摘要

Objective: This article examines health disparities between older Blacks/Whites by recognizing the importance of health services utilization. Although previous studies have examined health and utilization independently, this is among the first to (a) model its endogenous relation with utilization, and (b) use a continuous measure for health. Data: Household Component files from Medical Expenditures Panel Survey (MEPS) from 2004 and 2005, with 1,369 observations (1,169 for White and 200 for Black) between the ages of 61-69. Methods: The methods employed are two-equation modeling where Medicare eligibility functions as the identification criterion and also as an exogenous shock. Results: The results show older Blacks continue to remain in poorer health despite access to care and insurance status. The author shows underutilization accounts for some of this observed disparity and offers novel approaches to overcome this issue.
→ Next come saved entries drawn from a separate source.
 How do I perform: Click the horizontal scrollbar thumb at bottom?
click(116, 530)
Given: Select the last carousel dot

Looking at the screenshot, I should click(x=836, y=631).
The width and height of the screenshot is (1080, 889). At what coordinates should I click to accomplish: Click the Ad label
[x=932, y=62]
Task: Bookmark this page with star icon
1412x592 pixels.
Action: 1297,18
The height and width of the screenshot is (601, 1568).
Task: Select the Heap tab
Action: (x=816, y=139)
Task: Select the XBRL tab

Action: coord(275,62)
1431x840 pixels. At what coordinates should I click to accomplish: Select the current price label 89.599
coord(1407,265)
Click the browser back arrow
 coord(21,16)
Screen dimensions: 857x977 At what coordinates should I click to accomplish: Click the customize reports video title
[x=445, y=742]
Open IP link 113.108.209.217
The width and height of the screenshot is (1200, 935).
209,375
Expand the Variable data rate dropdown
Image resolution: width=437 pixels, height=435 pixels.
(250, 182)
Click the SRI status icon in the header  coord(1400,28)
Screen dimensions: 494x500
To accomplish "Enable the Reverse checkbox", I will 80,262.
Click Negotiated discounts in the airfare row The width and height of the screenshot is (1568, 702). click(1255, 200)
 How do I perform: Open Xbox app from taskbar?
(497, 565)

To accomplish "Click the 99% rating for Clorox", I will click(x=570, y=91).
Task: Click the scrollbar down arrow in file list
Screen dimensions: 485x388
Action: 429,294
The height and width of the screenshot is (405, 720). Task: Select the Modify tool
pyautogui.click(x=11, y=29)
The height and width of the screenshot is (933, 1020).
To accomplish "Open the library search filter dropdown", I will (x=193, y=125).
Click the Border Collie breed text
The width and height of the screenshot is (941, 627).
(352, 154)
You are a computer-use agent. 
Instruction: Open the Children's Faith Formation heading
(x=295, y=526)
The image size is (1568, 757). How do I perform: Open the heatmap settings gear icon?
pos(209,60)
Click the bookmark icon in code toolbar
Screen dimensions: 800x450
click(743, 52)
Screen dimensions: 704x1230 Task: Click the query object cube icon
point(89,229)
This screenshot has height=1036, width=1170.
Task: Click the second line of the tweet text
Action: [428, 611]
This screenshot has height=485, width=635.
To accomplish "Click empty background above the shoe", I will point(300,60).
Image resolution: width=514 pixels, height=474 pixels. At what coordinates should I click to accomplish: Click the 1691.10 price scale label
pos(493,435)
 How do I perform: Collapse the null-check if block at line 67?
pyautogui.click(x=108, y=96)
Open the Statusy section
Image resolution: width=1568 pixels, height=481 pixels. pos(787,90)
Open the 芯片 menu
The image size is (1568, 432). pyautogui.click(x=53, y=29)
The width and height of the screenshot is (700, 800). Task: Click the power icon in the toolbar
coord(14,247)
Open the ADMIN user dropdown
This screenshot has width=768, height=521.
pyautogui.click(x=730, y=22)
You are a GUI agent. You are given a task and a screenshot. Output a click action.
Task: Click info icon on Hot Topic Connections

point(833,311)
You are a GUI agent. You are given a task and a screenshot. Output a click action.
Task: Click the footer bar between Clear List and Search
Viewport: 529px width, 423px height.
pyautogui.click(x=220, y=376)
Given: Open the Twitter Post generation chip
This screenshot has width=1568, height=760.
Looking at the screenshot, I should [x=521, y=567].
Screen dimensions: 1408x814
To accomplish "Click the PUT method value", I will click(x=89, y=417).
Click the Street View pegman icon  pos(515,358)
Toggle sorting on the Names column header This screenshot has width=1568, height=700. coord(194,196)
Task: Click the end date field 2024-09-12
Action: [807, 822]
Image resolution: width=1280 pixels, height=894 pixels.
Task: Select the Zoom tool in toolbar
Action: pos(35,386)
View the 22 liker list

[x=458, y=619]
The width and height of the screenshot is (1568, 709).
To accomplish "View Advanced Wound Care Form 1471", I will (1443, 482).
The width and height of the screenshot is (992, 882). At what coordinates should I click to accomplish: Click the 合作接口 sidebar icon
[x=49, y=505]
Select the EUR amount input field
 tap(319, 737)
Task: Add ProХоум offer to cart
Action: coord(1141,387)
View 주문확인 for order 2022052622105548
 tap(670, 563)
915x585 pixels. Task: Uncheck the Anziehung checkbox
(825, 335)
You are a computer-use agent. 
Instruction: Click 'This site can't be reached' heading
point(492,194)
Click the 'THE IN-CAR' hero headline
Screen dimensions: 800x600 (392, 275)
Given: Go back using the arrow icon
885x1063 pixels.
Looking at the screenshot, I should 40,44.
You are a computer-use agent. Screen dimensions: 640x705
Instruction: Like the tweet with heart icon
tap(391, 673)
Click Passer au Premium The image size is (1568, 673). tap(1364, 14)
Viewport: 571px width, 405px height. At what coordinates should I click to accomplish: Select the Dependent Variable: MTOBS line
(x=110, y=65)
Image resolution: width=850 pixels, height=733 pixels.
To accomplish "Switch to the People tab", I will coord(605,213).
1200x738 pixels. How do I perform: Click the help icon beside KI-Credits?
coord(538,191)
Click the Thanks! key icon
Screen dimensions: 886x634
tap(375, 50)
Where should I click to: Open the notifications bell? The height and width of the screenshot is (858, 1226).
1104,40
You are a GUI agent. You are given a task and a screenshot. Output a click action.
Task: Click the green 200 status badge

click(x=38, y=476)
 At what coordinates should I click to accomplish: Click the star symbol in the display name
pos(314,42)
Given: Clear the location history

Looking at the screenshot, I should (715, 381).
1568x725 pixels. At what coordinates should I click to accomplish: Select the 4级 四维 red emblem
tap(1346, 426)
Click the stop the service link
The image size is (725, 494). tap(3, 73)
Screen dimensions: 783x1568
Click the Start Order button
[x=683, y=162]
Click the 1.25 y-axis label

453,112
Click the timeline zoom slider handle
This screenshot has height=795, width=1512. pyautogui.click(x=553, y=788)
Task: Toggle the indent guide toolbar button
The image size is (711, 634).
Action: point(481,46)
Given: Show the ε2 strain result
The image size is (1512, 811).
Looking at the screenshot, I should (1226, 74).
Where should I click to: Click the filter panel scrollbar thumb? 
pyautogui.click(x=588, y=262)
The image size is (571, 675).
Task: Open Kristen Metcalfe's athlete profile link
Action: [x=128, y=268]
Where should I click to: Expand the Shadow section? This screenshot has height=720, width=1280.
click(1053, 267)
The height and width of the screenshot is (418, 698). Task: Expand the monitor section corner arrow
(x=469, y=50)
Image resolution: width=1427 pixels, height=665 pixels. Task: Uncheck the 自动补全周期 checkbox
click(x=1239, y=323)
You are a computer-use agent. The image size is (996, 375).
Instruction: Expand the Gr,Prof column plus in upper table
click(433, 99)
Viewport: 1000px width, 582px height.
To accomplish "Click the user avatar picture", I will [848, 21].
Conclusion: With the baby-boom cohort approaching retirement, this area of research is timely. This work is also practical because the Department of Health and Human Services has launched various projects examining health care issues for Americans. One major project, Healthy People 2010, provides a "framework for prevention for the Nation [and is] designed to identify the most significant preventable threats to health and to establish national goals to reduce these threats" (http://www.healthypeople.gov/About/). Of the 28 areas, this article complements objectives relating to (a) disability and secondary conditions, and (b) access to quality health services. This article also supports Healthy People 2020, which sets a high priority on access to health care (one of 12 topic areas) and categorizes health disparities as part of the Leading Health Indicators Framework.